__TASK DESCRIPTION__
Whatever lies between the line with "You are a computer-use agent." and the end of the data, both included, must be copied exactly and without pictures.

(Collected data entries)
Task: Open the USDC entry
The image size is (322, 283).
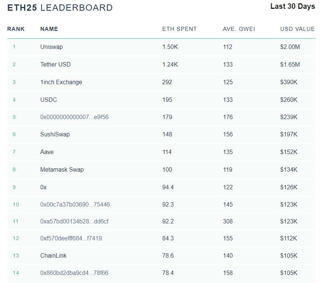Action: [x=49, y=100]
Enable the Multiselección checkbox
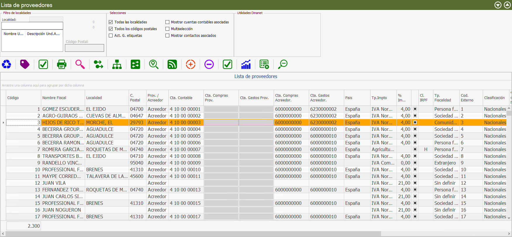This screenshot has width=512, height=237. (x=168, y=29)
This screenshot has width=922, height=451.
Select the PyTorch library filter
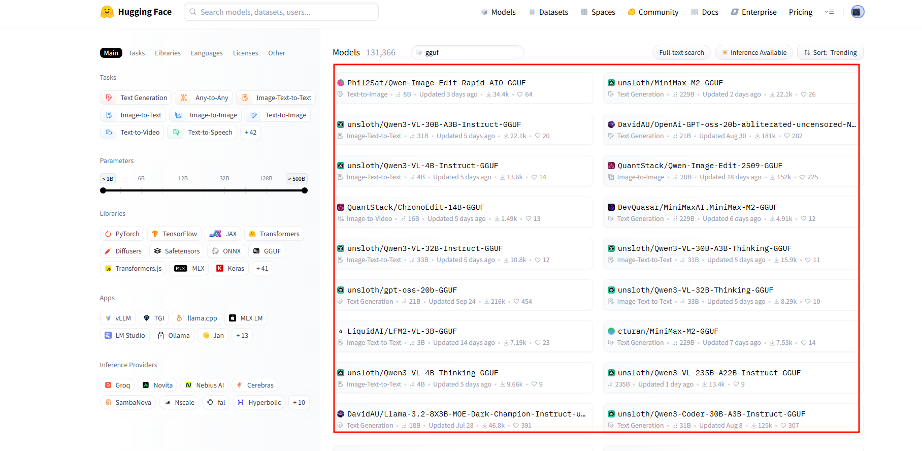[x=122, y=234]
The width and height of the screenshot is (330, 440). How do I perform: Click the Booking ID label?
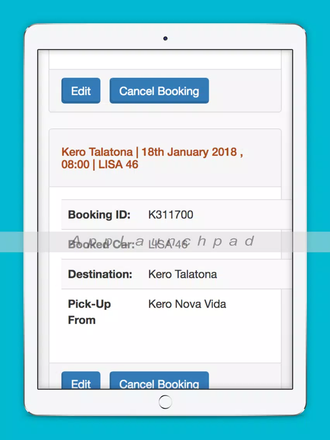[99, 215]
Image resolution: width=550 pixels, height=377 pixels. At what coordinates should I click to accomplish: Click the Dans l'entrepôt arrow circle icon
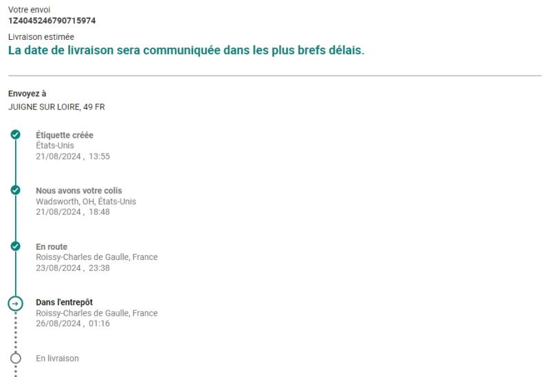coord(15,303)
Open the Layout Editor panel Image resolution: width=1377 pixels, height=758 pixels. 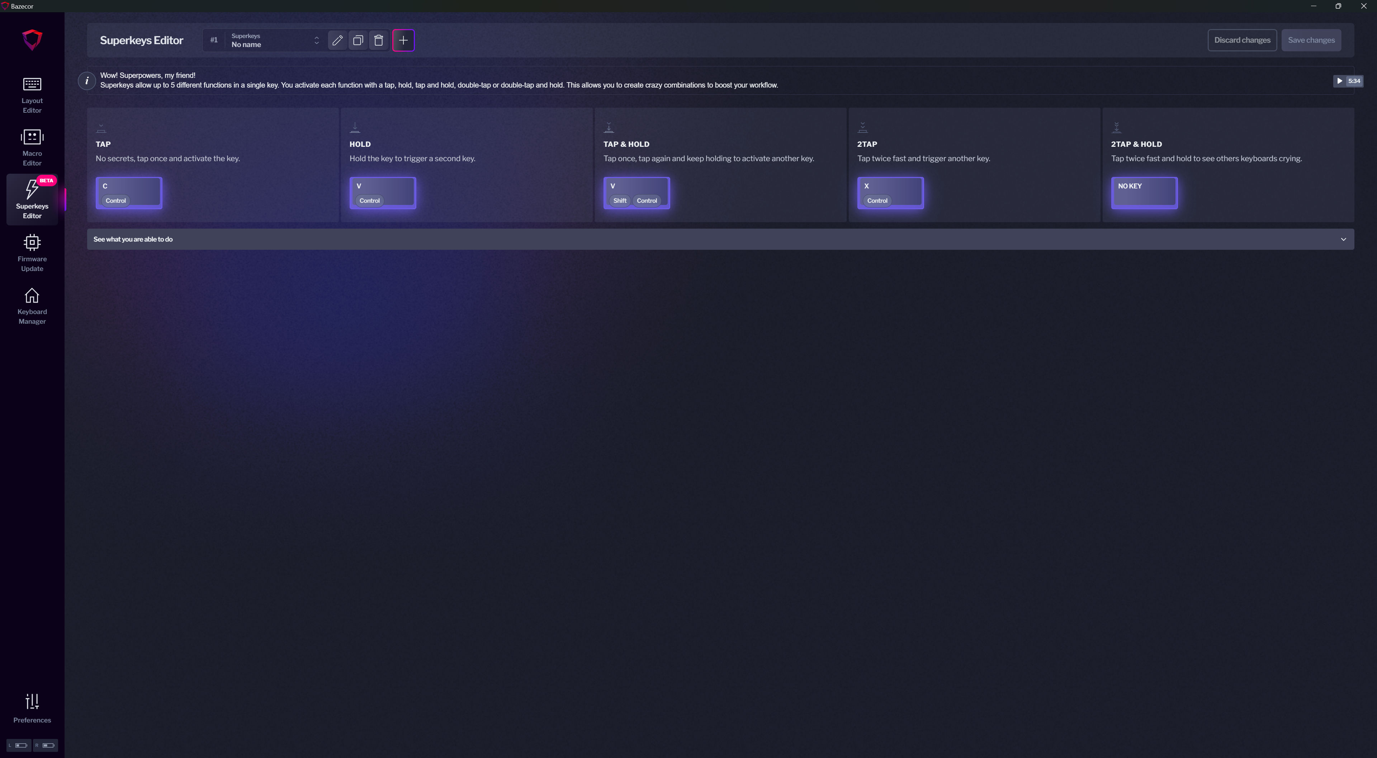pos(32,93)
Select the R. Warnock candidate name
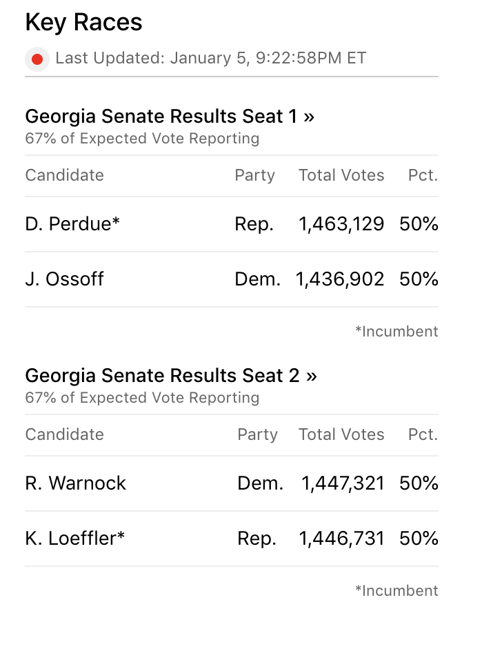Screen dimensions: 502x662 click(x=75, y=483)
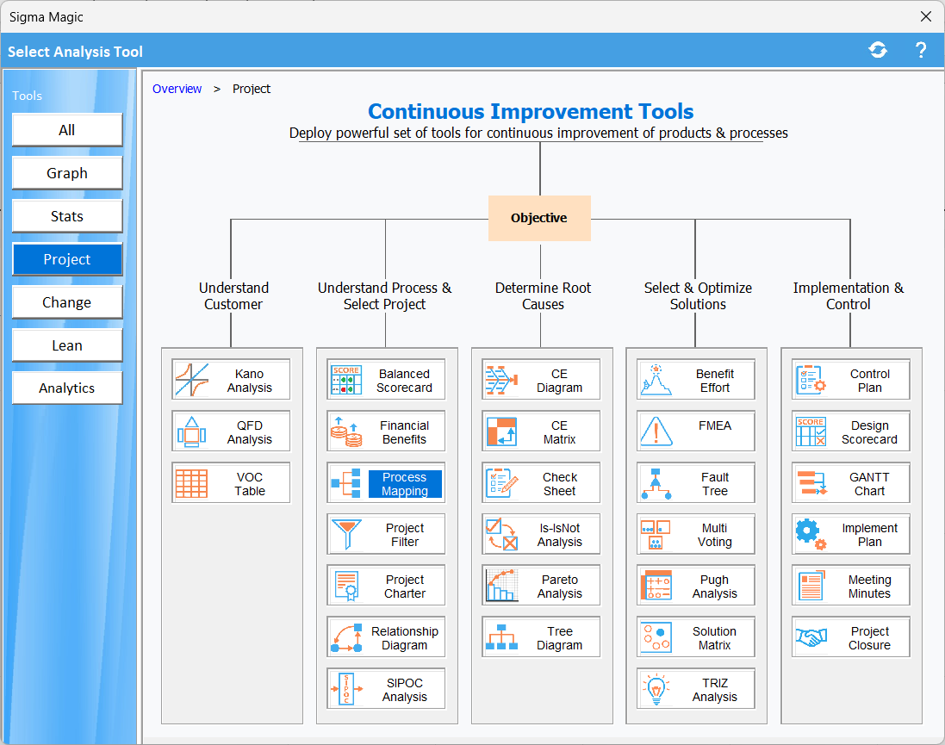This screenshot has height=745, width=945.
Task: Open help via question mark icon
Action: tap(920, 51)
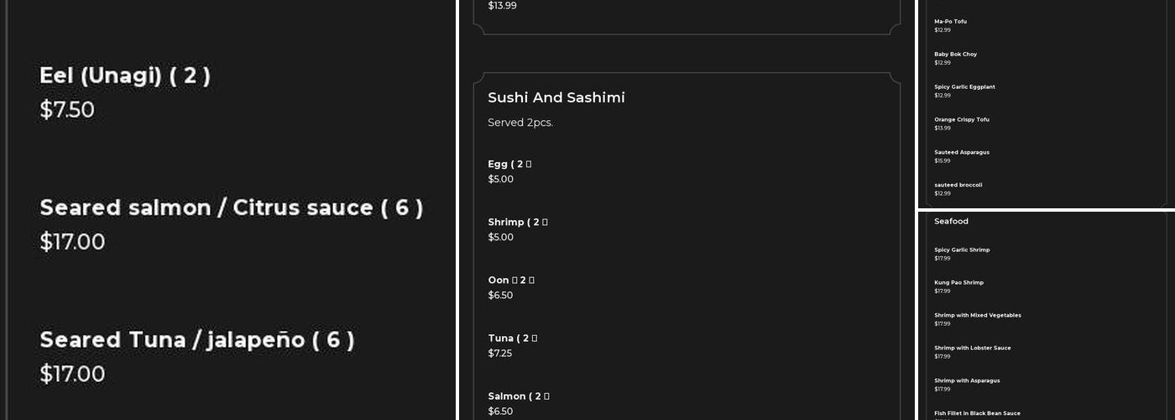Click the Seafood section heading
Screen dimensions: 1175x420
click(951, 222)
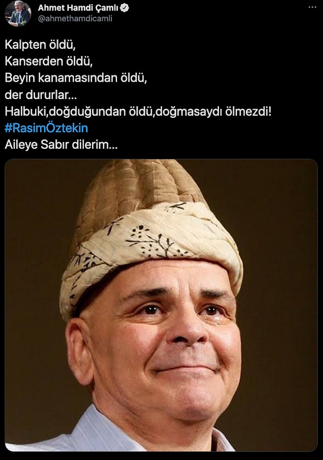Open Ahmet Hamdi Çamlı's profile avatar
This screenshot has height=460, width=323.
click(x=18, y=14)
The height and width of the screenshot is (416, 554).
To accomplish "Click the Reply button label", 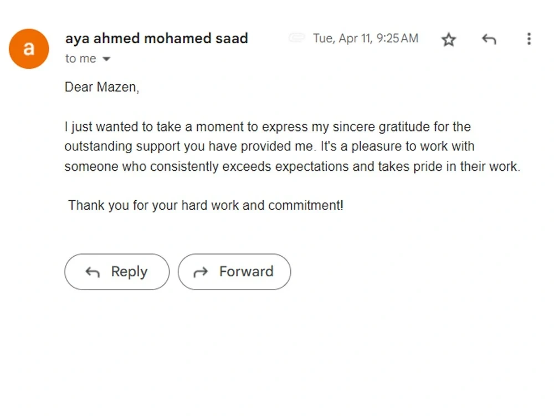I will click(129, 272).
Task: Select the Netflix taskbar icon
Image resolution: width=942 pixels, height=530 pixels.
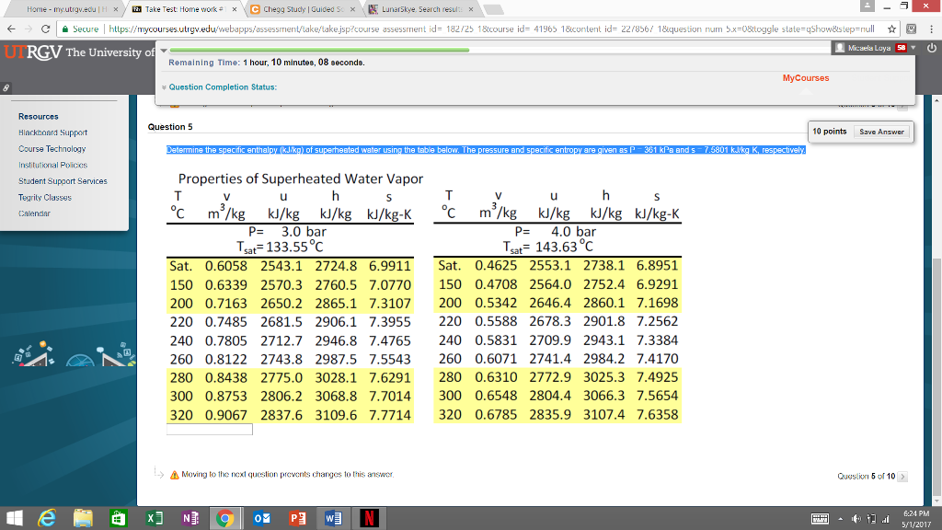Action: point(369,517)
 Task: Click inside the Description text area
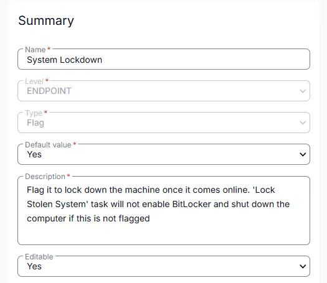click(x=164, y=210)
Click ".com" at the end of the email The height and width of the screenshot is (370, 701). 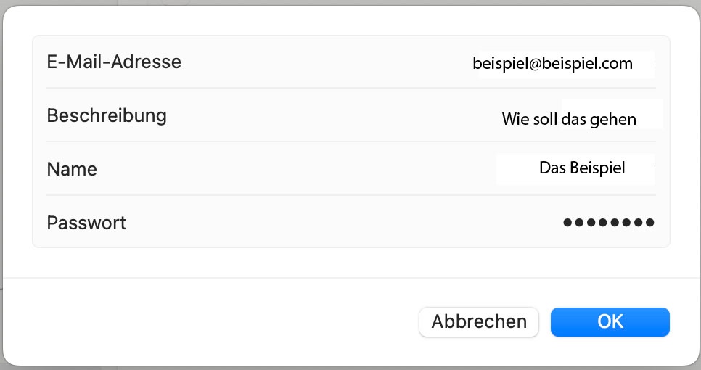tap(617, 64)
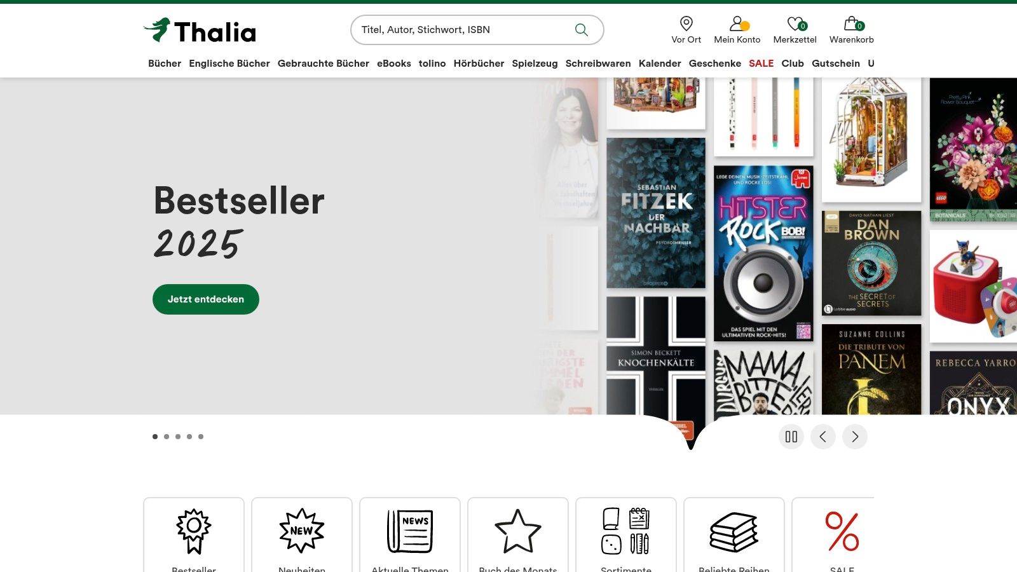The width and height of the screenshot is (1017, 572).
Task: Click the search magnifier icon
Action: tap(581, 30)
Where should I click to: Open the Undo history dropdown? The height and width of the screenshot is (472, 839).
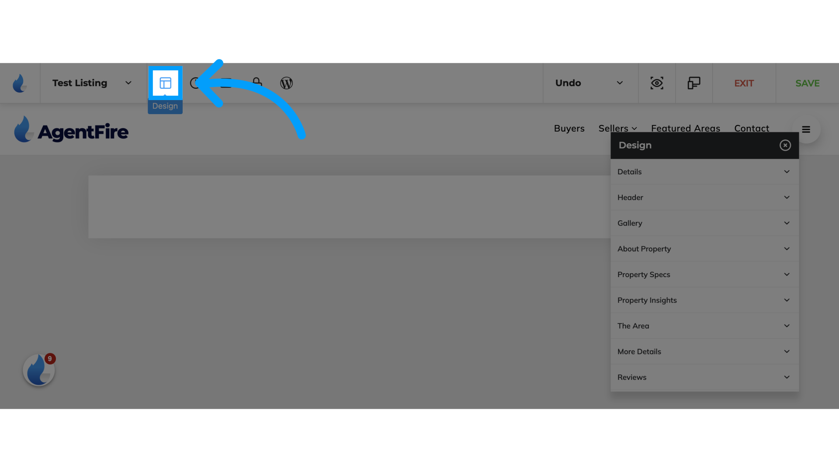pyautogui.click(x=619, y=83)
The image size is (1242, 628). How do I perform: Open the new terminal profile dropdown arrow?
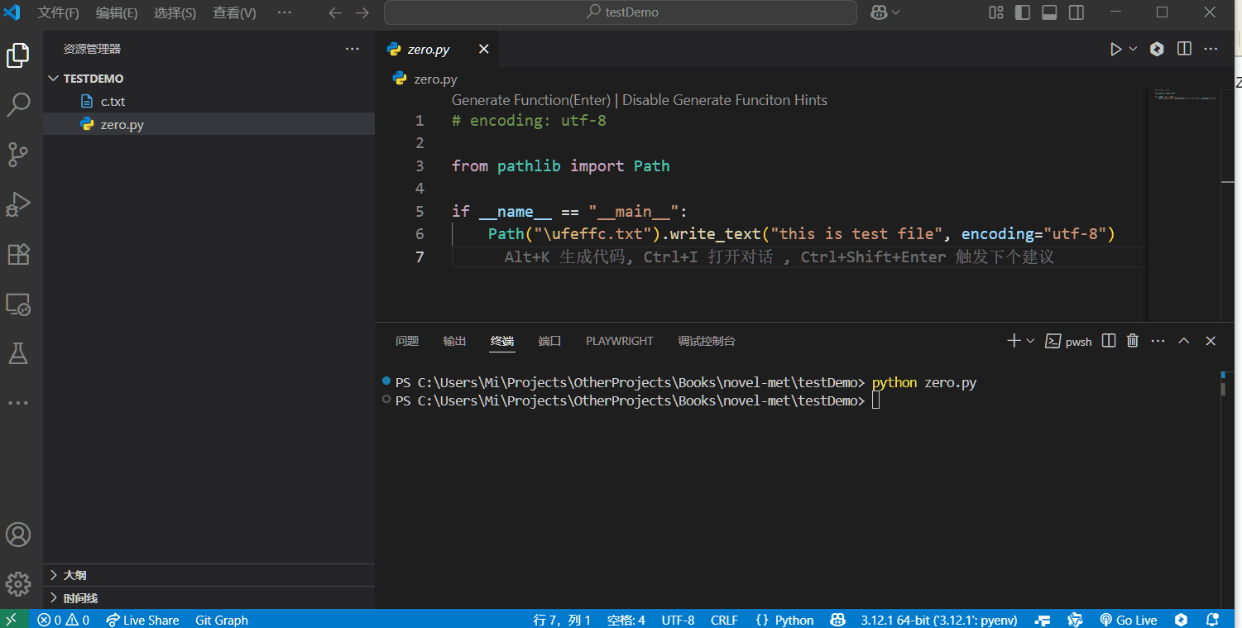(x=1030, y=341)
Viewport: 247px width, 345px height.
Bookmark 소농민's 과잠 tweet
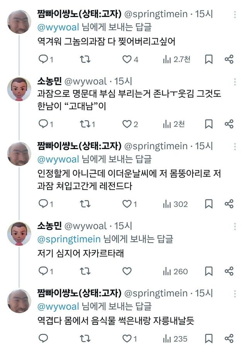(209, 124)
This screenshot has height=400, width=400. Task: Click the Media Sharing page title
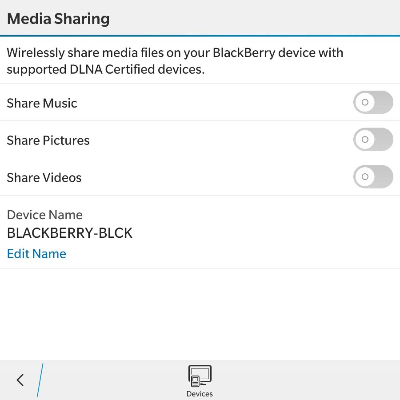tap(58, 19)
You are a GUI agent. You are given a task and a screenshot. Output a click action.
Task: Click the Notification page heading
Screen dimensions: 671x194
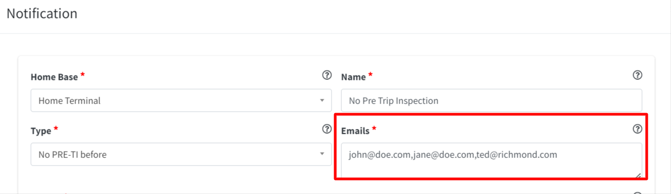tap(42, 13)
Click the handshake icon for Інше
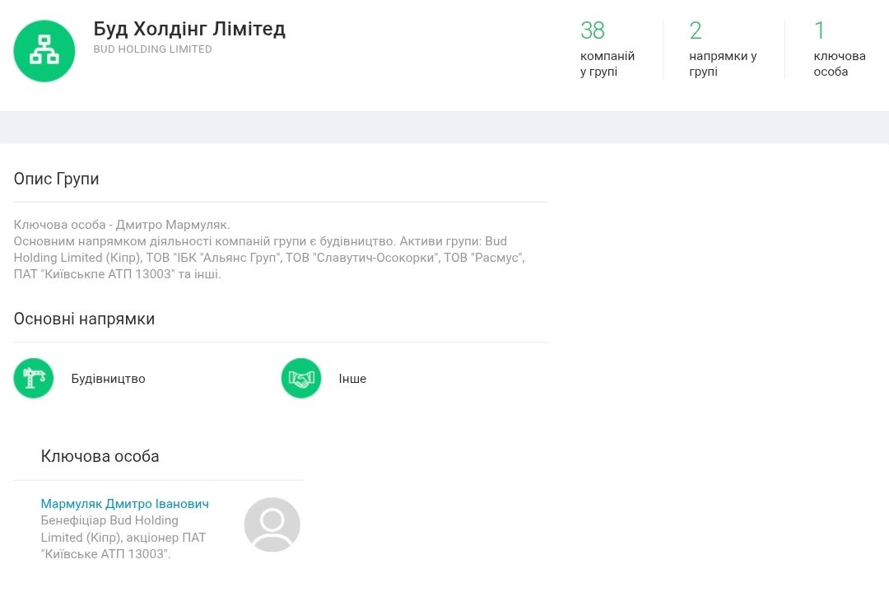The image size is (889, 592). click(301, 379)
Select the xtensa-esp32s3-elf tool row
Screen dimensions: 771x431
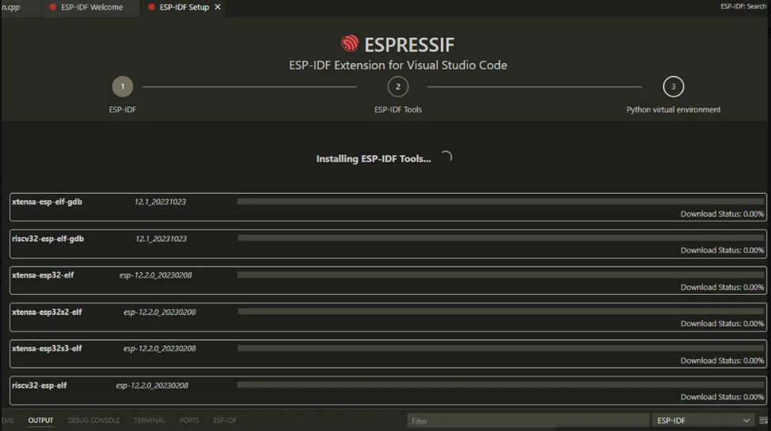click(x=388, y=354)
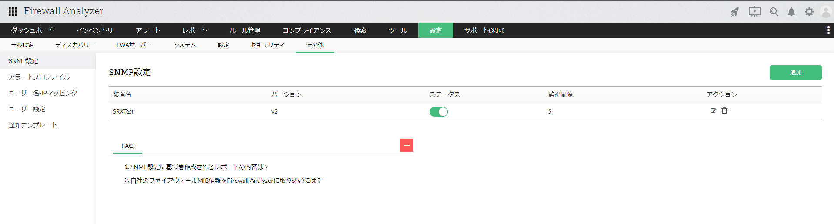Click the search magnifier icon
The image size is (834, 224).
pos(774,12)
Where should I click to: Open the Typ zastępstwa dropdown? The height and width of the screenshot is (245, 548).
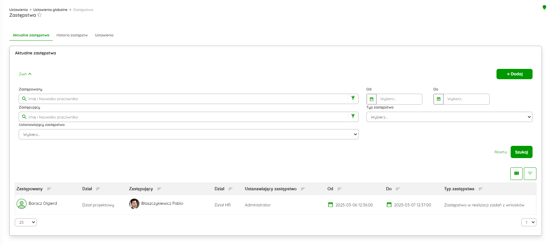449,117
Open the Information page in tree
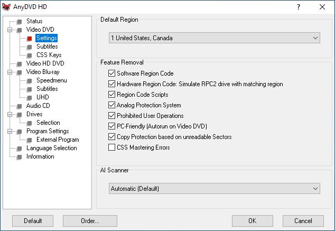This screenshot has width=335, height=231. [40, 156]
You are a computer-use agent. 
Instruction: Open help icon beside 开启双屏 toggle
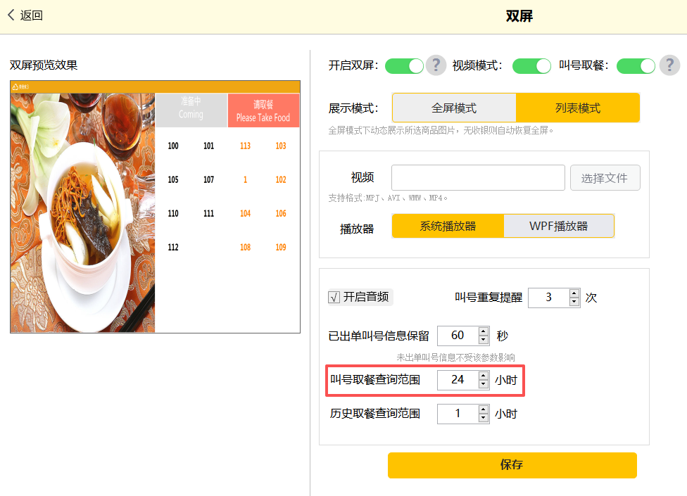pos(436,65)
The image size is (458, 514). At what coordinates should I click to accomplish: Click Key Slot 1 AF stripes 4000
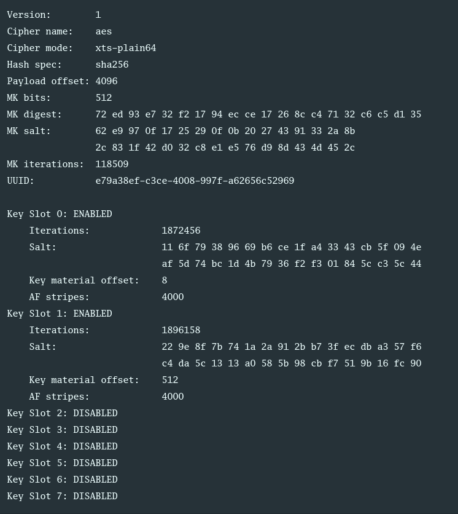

__FINISHED EXERCISE__
You are a computer-use agent. 
Instruction: Open help icon beside 开启双屏 toggle
pos(436,65)
The image size is (458, 514). At what coordinates should I click to accomplish: Click Key Slot 1 AF stripes 4000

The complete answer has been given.